-- Raw data follows --

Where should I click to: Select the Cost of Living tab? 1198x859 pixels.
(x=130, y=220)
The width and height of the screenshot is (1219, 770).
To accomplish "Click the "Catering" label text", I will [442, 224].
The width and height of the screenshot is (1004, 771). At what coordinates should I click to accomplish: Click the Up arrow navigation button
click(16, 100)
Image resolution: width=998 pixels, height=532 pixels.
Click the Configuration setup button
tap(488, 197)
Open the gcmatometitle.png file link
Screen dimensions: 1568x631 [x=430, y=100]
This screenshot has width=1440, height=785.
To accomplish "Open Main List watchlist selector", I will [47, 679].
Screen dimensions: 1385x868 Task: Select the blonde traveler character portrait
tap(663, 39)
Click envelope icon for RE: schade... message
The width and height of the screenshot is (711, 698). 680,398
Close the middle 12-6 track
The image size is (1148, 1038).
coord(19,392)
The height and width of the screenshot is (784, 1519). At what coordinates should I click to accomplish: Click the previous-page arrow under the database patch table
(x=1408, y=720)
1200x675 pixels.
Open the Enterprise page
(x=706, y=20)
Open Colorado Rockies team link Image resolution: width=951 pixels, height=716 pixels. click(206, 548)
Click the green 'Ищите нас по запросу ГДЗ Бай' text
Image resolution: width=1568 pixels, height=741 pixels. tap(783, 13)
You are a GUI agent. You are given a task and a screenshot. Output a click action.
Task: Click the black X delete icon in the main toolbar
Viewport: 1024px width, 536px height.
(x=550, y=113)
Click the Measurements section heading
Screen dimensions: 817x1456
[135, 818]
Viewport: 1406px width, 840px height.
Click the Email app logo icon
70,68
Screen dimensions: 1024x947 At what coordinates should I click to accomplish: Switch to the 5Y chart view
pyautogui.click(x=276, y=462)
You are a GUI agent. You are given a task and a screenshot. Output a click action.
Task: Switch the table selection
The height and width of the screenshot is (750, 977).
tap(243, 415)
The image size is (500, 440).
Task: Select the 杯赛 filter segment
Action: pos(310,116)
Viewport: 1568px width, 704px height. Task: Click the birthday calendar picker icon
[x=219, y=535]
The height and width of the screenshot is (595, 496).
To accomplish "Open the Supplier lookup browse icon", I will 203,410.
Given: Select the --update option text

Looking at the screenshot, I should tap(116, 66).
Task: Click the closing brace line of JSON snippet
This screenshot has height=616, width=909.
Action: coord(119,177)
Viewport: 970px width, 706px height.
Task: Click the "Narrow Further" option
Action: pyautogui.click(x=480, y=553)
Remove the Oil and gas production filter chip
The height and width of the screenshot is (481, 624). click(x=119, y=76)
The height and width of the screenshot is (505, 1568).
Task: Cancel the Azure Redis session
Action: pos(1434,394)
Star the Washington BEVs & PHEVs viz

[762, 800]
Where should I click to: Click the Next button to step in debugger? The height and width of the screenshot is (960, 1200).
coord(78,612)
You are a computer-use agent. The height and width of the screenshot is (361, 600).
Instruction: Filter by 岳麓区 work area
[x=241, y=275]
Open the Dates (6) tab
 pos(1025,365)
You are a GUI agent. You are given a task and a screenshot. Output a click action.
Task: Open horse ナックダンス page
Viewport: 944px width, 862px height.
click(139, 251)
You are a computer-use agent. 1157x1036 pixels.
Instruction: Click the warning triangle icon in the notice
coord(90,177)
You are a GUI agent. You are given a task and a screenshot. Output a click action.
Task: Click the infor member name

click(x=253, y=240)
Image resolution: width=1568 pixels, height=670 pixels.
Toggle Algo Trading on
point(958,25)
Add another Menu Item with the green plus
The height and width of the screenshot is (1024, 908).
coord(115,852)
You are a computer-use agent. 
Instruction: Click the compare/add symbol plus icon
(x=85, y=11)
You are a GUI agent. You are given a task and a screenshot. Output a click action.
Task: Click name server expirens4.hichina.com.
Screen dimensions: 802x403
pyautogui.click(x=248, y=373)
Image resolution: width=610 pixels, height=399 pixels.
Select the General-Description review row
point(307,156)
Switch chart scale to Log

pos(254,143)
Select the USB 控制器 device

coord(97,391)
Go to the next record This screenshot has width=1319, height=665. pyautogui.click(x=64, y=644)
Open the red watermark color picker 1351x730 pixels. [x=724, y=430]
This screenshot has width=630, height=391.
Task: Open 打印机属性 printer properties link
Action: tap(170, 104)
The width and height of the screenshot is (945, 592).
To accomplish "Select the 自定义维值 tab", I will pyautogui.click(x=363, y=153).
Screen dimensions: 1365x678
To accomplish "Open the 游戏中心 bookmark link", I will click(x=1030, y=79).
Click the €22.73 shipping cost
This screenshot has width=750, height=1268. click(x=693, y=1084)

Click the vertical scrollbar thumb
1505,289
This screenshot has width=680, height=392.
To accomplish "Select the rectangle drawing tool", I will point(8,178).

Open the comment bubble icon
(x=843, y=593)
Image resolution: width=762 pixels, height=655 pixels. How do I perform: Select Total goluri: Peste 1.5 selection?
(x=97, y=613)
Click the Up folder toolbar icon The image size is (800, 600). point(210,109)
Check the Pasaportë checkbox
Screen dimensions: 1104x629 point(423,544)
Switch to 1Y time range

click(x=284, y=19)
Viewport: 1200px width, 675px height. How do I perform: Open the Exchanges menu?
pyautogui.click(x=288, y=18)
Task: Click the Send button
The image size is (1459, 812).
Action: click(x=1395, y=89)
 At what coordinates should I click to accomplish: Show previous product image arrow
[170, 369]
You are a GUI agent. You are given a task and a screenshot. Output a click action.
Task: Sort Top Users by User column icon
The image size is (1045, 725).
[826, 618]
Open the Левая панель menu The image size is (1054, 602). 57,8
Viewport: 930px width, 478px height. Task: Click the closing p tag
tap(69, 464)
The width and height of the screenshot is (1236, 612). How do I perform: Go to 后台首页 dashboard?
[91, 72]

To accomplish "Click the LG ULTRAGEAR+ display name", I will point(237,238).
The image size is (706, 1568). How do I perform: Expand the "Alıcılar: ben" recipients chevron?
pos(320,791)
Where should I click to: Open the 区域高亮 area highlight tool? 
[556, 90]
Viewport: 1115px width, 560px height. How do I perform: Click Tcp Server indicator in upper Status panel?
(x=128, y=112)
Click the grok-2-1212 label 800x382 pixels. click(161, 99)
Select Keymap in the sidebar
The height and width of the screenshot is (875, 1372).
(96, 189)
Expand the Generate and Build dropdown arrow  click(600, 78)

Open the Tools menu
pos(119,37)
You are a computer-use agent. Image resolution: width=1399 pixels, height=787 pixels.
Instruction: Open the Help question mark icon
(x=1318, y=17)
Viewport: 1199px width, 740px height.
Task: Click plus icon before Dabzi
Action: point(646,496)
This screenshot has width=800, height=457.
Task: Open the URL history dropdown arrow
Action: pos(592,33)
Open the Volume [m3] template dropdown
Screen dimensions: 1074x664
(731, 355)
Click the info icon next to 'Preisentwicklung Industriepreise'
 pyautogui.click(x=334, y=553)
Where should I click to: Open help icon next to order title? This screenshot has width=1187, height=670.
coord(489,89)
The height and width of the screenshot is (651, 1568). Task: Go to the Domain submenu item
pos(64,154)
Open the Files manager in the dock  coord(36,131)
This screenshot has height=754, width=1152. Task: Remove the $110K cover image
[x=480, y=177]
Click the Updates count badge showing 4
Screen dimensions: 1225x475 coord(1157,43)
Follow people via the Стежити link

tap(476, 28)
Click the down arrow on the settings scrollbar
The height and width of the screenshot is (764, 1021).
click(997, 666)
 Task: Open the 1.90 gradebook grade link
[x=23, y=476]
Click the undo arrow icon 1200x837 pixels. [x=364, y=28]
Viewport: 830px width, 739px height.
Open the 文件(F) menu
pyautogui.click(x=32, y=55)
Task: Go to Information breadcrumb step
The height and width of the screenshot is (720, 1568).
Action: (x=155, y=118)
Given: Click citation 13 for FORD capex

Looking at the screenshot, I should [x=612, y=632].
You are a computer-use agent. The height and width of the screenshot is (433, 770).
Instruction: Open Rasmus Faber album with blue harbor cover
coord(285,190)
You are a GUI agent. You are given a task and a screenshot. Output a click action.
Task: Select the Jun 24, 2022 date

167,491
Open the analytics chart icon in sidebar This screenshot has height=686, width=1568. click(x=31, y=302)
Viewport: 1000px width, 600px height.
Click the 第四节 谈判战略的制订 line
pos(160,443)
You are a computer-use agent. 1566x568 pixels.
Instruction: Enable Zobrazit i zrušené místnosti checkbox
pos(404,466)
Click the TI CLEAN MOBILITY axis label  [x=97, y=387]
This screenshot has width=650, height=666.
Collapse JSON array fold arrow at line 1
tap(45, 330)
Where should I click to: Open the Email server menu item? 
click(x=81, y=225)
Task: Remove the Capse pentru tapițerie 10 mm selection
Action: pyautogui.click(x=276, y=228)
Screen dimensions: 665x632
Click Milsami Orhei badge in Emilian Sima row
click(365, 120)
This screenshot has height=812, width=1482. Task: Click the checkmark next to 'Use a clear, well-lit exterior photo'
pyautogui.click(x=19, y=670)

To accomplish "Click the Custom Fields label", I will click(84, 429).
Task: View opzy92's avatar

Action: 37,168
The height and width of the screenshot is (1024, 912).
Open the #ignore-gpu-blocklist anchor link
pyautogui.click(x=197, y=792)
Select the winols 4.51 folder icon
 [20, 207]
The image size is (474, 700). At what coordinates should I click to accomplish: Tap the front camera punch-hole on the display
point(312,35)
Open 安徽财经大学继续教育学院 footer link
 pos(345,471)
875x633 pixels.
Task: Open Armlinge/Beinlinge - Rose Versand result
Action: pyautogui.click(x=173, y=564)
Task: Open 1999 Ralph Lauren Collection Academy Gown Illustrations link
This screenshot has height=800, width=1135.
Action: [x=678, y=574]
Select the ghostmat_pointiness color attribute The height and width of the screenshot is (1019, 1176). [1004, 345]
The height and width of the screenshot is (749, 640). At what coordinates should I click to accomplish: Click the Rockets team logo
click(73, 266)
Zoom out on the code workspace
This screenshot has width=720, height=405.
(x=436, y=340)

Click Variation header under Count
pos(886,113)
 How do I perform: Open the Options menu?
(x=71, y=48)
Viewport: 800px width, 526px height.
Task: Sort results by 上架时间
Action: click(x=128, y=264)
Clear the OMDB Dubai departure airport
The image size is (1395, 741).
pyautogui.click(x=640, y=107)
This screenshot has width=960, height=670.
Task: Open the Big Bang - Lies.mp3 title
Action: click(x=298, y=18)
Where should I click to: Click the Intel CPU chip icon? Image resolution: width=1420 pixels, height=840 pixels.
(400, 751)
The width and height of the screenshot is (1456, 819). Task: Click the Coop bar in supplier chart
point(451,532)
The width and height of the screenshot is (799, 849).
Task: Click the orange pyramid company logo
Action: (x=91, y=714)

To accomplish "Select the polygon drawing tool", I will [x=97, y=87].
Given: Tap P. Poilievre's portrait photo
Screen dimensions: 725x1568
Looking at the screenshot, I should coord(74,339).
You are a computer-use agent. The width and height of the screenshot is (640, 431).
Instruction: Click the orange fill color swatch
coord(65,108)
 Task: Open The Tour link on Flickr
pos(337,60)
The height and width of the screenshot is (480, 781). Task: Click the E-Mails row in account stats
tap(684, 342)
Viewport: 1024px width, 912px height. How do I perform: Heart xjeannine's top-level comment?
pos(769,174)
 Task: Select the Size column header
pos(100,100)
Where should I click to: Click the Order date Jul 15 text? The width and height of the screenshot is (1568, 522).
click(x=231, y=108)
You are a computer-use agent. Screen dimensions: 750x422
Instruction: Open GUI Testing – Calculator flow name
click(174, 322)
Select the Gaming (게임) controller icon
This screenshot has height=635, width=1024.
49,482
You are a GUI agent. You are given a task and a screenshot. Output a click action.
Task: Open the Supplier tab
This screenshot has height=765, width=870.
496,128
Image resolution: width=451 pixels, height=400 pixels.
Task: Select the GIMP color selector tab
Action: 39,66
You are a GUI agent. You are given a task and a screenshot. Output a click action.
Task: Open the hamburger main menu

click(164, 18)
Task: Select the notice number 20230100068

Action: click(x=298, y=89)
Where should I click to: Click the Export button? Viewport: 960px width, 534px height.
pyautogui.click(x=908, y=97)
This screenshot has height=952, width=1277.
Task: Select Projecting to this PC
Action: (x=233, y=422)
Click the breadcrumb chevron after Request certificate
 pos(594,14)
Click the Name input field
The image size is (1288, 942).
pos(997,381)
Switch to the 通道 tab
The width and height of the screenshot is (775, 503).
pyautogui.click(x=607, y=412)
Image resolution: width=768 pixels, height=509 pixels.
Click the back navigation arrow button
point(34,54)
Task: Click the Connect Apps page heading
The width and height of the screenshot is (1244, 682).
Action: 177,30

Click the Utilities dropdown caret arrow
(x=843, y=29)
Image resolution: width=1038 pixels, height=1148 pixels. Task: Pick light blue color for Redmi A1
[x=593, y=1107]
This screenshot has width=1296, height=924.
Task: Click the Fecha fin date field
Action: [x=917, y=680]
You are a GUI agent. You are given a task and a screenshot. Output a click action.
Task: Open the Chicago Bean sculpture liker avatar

-- Raw data concluded --

Problem to solve >>
Would you filter the entries above and keep each line that has the word "toolbar"?

Solution for this exercise >>
Task: Click the black X delete icon in the main toolbar
Click the Up folder toolbar icon The image size is (800, 600). point(210,109)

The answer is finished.